*TRY IT*.
From the records below, transcribe only the lines running from the one with "Screen dimensions: 546x899" through the one with "Image resolution: width=1275". Keep both of those end lines.

··· GIVEN RECORDS

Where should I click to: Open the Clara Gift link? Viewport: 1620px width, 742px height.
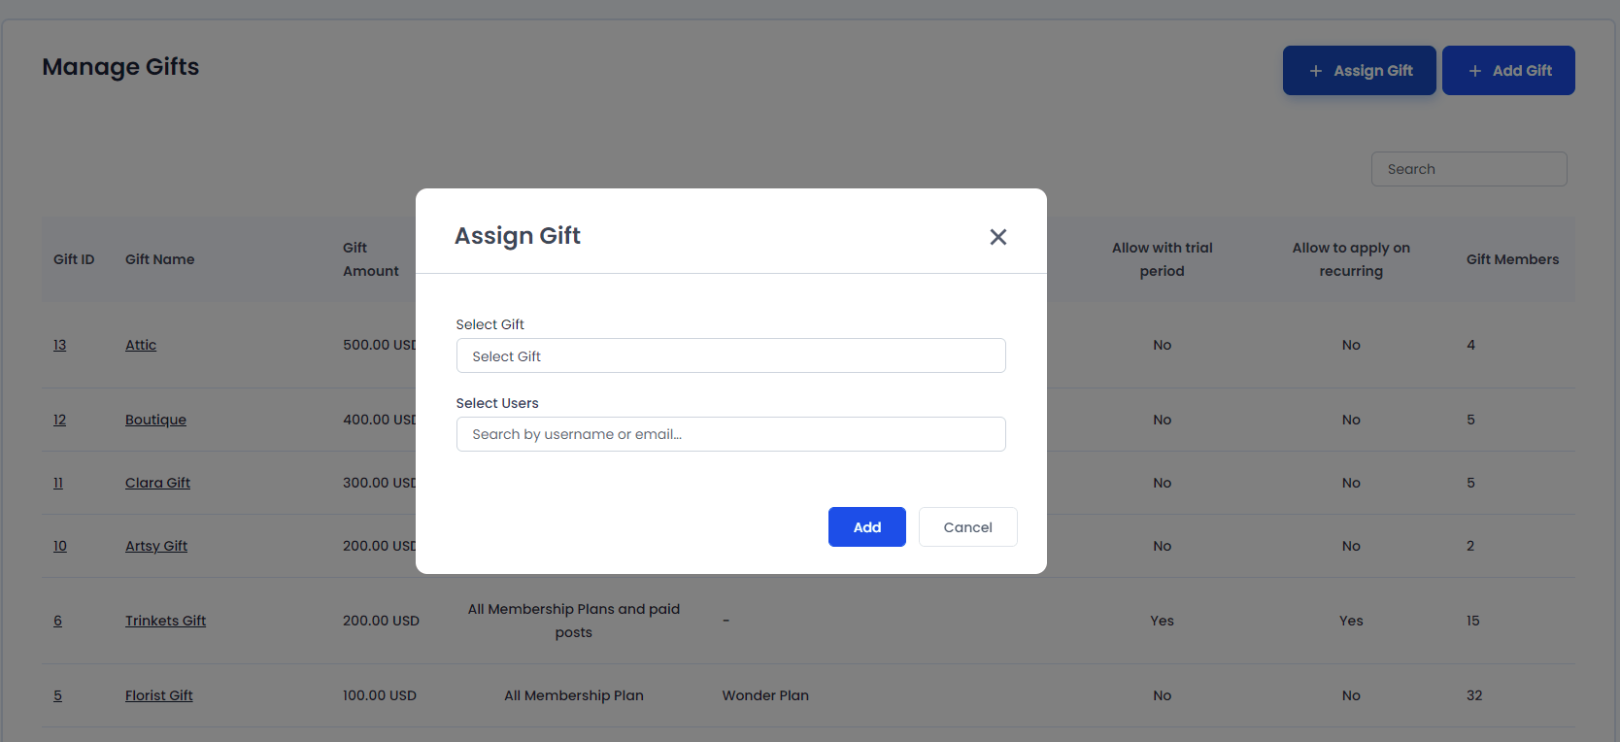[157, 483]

······
··· GIVEN RECORDS

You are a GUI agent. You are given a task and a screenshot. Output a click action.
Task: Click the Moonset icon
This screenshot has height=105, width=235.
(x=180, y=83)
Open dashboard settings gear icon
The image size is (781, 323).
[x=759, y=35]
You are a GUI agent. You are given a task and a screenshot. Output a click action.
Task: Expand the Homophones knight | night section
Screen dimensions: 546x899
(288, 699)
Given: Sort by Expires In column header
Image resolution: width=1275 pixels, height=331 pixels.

······

*REPLY TO THE EXERCISE*.
Screen dimensions: 546x899
(288, 699)
Given: Sort by Expires In column header
Image resolution: width=1275 pixels, height=331 pixels.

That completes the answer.